Reproduce the data below verbatim, keeping every line unchanged.

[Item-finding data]
==*==

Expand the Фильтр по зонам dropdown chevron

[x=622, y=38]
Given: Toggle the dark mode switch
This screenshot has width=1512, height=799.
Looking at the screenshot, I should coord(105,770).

==*==

> Task response:
Expand the Фильтр по зонам dropdown chevron

[x=622, y=38]
Given: Toggle the dark mode switch
This screenshot has width=1512, height=799.
Looking at the screenshot, I should coord(105,770).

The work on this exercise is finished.